• **ABOUT THIS TASK**
Would you write out, exactly as they stand, all lines from the one containing "Detaily (622, 440)" through the end of the listing below, and only those?

• **SOURCE MATERIAL**
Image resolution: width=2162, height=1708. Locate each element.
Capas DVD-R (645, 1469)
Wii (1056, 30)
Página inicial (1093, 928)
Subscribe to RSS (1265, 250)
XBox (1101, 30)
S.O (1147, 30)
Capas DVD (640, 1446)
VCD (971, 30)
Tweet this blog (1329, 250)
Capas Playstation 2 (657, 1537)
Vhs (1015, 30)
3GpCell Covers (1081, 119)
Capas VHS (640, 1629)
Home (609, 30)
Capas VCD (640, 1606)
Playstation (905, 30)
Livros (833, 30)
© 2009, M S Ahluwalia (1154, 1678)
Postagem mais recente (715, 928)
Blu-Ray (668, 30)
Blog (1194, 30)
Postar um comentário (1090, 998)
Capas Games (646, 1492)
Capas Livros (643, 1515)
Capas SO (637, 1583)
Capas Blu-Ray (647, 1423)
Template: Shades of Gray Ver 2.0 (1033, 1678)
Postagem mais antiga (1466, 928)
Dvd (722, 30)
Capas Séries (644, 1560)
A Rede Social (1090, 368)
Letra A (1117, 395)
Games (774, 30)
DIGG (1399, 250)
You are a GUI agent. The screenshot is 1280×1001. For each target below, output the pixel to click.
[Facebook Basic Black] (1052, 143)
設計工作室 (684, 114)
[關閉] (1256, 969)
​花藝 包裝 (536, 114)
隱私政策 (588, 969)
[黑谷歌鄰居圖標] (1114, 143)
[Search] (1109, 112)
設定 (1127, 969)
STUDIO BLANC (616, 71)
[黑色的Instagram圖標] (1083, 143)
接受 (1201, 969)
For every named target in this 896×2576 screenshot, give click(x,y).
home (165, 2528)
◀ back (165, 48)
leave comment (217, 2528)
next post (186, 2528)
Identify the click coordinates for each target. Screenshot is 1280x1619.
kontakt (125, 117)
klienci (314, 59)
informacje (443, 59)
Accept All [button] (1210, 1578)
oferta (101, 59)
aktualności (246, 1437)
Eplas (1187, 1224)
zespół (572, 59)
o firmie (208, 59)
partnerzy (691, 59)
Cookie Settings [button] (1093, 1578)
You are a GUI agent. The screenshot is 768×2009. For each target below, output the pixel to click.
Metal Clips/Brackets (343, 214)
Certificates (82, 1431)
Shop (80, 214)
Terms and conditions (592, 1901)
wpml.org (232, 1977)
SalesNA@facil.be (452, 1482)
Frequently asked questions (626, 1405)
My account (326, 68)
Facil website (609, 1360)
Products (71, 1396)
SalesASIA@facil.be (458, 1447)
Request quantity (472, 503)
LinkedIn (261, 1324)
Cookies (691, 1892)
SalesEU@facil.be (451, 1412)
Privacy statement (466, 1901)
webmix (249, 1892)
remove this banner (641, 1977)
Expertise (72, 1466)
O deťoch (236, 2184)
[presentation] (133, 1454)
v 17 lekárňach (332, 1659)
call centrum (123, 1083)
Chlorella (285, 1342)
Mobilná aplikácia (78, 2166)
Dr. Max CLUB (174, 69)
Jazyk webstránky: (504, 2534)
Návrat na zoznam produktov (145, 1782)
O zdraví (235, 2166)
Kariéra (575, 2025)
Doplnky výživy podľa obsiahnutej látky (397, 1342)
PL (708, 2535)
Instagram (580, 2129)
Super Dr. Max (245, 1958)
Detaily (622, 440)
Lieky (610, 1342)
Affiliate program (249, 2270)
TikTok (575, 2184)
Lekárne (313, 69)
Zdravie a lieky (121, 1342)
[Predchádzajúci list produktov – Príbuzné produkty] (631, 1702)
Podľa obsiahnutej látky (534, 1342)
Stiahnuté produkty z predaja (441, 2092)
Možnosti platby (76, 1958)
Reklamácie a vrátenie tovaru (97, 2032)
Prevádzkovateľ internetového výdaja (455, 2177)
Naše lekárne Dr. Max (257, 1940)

• **RESULT FOR THIS EXERCISE**
Detaily (622, 440)
Lieky (610, 1342)
Affiliate program (249, 2270)
TikTok (575, 2184)
Lekárne (313, 69)
Zdravie a lieky (121, 1342)
[Predchádzajúci list produktov – Príbuzné produkty] (631, 1702)
Podľa obsiahnutej látky (534, 1342)
Stiahnuté produkty z predaja (441, 2092)
Možnosti platby (76, 1958)
Reklamácie a vrátenie tovaru (97, 2032)
Prevádzkovateľ internetového výdaja (455, 2177)
Naše lekárne Dr. Max (257, 1940)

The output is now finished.